— Your instructions —
Using the records below, repeat exactly the lines from the one holding "Task: Open the Turmas list icon for 2014/1" through the one holding "Given: Select part number 98 216 524 80", both ends included, and no others.

(Stored records)
——————————
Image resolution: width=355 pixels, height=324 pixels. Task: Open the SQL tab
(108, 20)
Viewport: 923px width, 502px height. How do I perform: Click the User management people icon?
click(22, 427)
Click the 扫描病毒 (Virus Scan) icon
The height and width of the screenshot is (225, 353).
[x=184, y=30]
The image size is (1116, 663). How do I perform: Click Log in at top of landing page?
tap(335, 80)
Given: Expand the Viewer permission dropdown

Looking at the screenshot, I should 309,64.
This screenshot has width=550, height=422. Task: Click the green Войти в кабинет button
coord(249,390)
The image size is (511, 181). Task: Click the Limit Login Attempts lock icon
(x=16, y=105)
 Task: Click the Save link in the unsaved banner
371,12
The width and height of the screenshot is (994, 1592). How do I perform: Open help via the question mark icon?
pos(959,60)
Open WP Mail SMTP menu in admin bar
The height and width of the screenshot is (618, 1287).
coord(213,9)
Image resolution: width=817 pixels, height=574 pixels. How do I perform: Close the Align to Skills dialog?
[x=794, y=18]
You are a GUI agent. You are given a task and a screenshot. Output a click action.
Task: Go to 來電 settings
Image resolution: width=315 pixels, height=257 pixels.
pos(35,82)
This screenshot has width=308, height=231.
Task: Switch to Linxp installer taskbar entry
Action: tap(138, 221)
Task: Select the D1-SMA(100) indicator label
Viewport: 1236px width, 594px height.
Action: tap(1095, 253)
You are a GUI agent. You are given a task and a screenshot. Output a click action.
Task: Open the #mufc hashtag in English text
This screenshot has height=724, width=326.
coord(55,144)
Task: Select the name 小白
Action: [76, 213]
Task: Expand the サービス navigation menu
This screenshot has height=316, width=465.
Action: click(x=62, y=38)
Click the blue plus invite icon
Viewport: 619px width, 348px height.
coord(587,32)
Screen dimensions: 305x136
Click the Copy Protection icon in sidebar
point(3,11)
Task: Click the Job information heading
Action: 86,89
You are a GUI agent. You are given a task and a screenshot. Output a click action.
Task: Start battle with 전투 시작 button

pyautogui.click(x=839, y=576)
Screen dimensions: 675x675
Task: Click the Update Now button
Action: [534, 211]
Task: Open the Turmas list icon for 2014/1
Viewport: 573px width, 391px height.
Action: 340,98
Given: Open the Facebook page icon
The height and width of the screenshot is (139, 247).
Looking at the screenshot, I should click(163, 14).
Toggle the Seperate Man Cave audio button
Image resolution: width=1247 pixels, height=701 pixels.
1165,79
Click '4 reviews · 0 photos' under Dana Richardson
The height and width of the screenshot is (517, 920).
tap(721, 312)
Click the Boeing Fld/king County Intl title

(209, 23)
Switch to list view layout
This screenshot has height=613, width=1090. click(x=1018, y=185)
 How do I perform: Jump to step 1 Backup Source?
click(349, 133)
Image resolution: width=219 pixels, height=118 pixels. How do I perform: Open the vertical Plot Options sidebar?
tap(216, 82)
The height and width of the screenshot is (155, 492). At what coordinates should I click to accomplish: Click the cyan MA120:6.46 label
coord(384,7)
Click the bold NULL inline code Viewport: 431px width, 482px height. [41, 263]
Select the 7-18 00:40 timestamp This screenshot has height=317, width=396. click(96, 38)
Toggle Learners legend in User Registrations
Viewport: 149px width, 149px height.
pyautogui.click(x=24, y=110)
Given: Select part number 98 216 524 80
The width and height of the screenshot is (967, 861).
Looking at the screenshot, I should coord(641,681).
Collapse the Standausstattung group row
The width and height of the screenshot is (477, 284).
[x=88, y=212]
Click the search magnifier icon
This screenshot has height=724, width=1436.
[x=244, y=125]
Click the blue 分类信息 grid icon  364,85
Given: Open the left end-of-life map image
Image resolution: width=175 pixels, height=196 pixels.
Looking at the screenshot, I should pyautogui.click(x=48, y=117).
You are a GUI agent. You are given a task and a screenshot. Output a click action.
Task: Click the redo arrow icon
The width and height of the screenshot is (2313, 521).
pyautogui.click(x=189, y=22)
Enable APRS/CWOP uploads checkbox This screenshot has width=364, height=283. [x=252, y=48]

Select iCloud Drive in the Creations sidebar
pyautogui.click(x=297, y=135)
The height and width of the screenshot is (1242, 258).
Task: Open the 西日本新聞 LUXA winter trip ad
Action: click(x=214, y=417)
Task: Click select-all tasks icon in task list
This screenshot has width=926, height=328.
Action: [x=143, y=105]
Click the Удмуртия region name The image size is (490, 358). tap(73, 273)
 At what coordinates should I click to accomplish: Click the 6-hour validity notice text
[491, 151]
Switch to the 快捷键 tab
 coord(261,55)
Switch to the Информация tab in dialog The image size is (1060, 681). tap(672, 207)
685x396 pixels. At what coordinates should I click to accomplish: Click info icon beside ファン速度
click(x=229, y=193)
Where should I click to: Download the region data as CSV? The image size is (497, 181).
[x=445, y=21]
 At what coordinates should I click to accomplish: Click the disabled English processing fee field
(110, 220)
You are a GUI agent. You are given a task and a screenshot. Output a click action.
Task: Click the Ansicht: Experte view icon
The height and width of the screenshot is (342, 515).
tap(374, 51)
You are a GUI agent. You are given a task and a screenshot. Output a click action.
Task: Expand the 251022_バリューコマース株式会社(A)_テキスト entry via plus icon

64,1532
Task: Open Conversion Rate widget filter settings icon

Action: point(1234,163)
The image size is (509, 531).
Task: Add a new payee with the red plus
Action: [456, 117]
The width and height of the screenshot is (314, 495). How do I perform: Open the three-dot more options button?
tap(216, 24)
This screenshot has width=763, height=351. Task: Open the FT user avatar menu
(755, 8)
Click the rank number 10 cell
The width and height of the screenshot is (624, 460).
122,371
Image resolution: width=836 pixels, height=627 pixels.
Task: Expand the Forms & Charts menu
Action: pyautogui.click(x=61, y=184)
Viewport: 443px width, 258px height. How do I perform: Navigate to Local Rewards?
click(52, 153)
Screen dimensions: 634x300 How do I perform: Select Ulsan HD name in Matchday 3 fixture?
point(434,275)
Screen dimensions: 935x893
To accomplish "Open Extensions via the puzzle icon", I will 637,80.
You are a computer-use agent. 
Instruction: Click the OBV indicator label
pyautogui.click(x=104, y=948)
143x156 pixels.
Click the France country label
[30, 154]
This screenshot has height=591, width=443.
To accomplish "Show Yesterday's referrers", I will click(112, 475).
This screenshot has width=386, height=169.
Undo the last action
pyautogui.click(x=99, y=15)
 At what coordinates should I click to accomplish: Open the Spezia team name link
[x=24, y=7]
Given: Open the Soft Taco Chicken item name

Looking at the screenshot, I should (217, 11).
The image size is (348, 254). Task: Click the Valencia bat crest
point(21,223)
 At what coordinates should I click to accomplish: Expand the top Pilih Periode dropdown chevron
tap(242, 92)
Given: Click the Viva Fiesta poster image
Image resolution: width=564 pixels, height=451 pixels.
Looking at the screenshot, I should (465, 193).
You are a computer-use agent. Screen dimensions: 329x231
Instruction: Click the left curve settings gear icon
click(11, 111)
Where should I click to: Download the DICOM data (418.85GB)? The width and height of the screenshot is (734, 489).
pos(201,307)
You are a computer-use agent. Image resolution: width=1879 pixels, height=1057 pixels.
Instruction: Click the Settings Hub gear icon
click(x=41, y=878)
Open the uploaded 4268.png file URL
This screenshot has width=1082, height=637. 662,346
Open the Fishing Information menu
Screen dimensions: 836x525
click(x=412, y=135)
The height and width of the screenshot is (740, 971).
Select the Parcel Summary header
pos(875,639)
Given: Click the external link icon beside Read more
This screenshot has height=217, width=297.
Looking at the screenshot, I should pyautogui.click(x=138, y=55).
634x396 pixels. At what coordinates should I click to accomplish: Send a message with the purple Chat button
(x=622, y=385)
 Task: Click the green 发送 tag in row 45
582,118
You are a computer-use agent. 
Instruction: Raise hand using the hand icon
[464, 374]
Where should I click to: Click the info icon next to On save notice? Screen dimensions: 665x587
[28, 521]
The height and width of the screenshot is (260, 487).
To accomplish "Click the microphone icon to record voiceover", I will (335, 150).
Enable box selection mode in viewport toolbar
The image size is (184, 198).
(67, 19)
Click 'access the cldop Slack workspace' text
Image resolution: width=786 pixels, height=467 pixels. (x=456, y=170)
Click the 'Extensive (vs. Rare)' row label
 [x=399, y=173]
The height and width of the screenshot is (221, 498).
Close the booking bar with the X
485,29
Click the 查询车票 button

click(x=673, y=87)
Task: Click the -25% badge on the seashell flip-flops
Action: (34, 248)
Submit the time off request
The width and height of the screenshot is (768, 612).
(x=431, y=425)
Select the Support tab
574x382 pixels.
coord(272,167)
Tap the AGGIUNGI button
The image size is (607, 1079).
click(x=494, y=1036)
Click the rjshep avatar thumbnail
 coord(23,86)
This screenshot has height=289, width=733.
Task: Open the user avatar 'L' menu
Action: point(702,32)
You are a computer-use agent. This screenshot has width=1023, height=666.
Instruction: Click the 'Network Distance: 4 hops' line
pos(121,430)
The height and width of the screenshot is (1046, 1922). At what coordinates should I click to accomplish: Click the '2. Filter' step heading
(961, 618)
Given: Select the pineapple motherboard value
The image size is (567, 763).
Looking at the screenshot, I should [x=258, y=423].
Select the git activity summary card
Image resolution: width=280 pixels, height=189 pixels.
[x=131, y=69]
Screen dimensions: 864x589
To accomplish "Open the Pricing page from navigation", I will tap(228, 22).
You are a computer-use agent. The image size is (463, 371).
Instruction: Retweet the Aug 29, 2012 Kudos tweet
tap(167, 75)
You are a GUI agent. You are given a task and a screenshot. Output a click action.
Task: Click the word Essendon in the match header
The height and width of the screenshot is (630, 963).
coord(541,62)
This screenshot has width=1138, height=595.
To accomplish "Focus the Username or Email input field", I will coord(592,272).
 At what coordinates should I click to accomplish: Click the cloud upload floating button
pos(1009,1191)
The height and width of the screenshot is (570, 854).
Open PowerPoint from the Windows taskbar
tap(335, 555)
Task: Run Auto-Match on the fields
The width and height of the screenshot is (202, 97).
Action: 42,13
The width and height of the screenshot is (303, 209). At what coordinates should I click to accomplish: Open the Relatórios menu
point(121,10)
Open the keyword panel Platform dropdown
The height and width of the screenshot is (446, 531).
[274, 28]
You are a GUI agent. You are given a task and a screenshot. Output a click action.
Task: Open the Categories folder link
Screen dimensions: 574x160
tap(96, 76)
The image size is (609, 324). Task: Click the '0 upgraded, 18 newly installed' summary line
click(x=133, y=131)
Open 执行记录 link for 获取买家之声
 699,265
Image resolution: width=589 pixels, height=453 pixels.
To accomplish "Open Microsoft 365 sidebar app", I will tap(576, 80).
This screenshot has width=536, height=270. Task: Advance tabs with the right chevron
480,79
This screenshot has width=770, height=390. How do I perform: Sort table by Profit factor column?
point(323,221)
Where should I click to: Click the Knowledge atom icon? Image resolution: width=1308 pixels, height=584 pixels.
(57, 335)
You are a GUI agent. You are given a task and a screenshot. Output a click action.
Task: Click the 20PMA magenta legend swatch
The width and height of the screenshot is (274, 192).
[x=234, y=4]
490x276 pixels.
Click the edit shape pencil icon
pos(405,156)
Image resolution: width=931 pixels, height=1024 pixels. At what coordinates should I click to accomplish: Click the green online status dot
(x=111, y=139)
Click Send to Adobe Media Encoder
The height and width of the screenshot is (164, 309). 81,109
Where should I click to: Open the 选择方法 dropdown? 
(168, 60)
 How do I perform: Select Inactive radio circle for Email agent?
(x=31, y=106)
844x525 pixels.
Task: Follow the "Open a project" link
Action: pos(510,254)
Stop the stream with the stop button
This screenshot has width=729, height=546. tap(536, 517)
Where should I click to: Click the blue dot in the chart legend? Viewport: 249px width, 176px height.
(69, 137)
——————————
— Exercise result —
Task: Open the Turmas list icon for 2014/1
Viewport: 573px width, 391px height.
Action: 340,98
Given: Open the Facebook page icon
The height and width of the screenshot is (139, 247).
Looking at the screenshot, I should click(163, 14).
Toggle the Seperate Man Cave audio button
Image resolution: width=1247 pixels, height=701 pixels.
1165,79
Click '4 reviews · 0 photos' under Dana Richardson
The height and width of the screenshot is (517, 920).
tap(721, 312)
Click the Boeing Fld/king County Intl title

(209, 23)
Switch to list view layout
This screenshot has height=613, width=1090. click(x=1018, y=185)
 How do I perform: Jump to step 1 Backup Source?
click(349, 133)
Image resolution: width=219 pixels, height=118 pixels. How do I perform: Open the vertical Plot Options sidebar?
tap(216, 82)
The height and width of the screenshot is (155, 492). At what coordinates should I click to accomplish: Click the cyan MA120:6.46 label
coord(384,7)
Click the bold NULL inline code Viewport: 431px width, 482px height. [41, 263]
Select the 7-18 00:40 timestamp This screenshot has height=317, width=396. click(96, 38)
Toggle Learners legend in User Registrations
Viewport: 149px width, 149px height.
pyautogui.click(x=24, y=110)
Given: Select part number 98 216 524 80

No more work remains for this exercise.